Grunthor whistled. “ ’E must really be growing desperate.”
“Or he knows that I am.” The two friends exchanged a smile; Omet’s terror of Yarim and his sensitivity even to the mention of the place had made for many entertaining moments over the last three years. It was a source of great amusement among the Bolg to see the calm young man who lived casually among them and was rarely at a loss for a wry comeback become instantly flummoxed at any reference to the province, going white and trembling violently. The guildmistress he had served there, whose name he had only mentioned once, must have been formidable; Omet had whispered to him, back when he was still a bald teenager they had rescued from the ceramics works, that evil in a purer form did not exist.
But of course, Omet had seen nothing of the world. Achmed knew that no matter how terrifying the guildmistress was, evil had a whole array of purer forms it could assume.
He had met a number of them personally.
“So I suppose that means we’re going,” Grunthor said.
“Yes, unless you can’t spare the time away.”
“Naw,” the giant said, stepping over the debris and going to stand directly under the tower. “Hagraith and the others can ’andle it while Oi’m gone for a bit. An’ it’ll be wonderful ta see the Duchess again; been too long.”
“Indeed,” Achmed agreed.
“Is that really why you’re going, sir?” Grunthor said, avoiding the king’s gaze. “It’s been fair on to impossible to break you away from this secret glass-tower project.”
Achmed exhaled shallowly, then went to the draftsman’s table and drew forth a sheaf of vellum pages, weathered with age, from a box beneath it.
“These are the plans I could find for this place,” he said, his voice soft, as if speaking more to himself than to the Sergeant. “They are incomplete, unintelligible in places, written in code or ancient languages in others. I can follow the basic diagram, but there is so much missing that I can’t find in Gwylliam’s library or the vault underneath it. I know that the dome is supposed to be formed from colored glass—it says thus in Gwylliam’s notes, and there were seven glass test blocks buried in the vault, one of each color, to use as a gauge—but which colors are arrayed where is not clearly spelled out. There is one manuscript—this one”—he separated out a ragged page—“that seems to make reference to the tower, but I can’t decode it. Perhaps Rhapsody can. Besides reading Serenne, as a Namer she is knowledgeable about the science of the vibrational scale. Some of the notations in the manuscript look like musical script of a sort.”

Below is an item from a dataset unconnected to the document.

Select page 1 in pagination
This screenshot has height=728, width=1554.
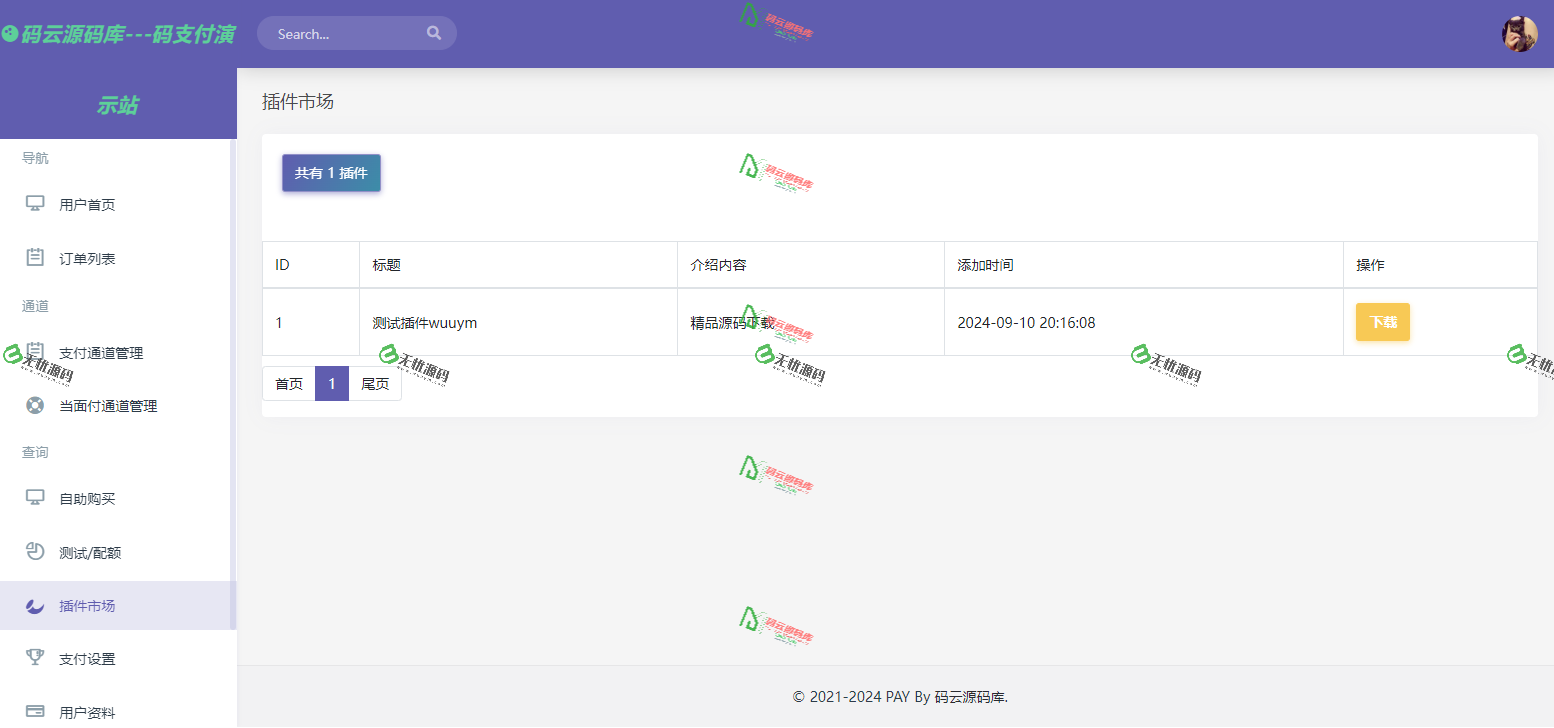pos(332,384)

“Ah,” Grunthor nodded. “Oi knew there ’ad to be a connection between this and Yarim for you to be willin’ ta go, even more than the chance to see ’Er Ladyship again.” He sighed as Achmed held the ratty diagrams close to his eyes. “Perhaps could you finally break down and tell me what is so all-fired important about rebuildin’ this tower, sir?”
Achmed blinked. “What?”
“You’re obsessed, if ya forgive me for sayin’ so. An’ I can’t fathom why.” The Sergeant crossed his arms. “Ain’t never seen ya like this except when you’re huntin’. The troops are fully trained, the borders secure; the Alliance seems ta be goin’ well, from what an ’umble soldier like me can tell. We got plenty o’ battlements, outposts, lookouts. So why does this one ’ave you in its grip?”
The Bolg king’s olive complexion darkened as he contemplated the question.
Grunthor waited patiently until he was able to sort out his thoughts enough to give voice to them.
“When Gwylliam and Anwyn battled during the Cymrian War, it took her five hundred years to make it from the western coast to the Teeth,” he said finally. “Their sons had been divided against their wills, pressed into service by each parent, so as a result, Anwyn couldn’t even approach the Teeth to assault them for most of the war. Anborn held back his mother’s armies for his father with tremendous success. All across the continent there was zero-sum warfare; Llauron would take a town or a province for Anwyn, Anborn would take it back for Gwylliam. As long as the brothers were the generals, it was hardly a real conflict; you can tell they were not prosecuting the war too enthusiastically by the length of time over which nothing of any note was accomplished. That is not surprising, given that neither of them really wanted to be participating in it the first place.”